# WORK ORDER
Search the entries for the word "value" and pull out each line that has it.

# EXTRACTED INFORMATION
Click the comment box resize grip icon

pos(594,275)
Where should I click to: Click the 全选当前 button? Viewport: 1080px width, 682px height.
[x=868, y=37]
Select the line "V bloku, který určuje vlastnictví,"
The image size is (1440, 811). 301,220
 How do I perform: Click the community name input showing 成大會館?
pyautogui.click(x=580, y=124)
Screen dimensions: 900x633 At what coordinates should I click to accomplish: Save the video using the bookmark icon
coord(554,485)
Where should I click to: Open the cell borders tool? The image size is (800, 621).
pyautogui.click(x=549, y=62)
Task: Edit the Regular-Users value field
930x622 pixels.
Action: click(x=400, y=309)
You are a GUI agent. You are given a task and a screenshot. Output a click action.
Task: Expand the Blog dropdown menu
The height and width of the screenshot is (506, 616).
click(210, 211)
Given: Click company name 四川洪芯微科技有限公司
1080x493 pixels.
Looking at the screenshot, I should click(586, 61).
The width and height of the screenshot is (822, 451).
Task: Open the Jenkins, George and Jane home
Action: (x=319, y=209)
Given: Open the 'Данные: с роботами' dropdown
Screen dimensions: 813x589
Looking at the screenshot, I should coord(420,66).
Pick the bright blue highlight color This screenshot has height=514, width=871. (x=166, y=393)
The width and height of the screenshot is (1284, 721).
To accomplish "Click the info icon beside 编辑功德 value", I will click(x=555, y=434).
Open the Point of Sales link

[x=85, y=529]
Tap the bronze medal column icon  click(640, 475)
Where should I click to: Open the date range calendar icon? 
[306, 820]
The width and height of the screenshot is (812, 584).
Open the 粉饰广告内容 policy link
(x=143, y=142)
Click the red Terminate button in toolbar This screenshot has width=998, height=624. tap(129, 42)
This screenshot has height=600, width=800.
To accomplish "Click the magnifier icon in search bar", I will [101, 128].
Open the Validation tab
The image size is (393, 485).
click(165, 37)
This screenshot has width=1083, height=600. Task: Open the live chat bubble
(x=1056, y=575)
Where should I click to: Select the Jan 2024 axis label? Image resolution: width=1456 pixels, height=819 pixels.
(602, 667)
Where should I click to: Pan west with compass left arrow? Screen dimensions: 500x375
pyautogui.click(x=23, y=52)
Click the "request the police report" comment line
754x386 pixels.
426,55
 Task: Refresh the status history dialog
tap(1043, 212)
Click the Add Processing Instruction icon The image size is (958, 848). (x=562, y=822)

# TASK RESULT
Task: Edit the Regular-Users value field
To accomplish "Click the info icon beside 编辑功德 value", I will click(x=555, y=434).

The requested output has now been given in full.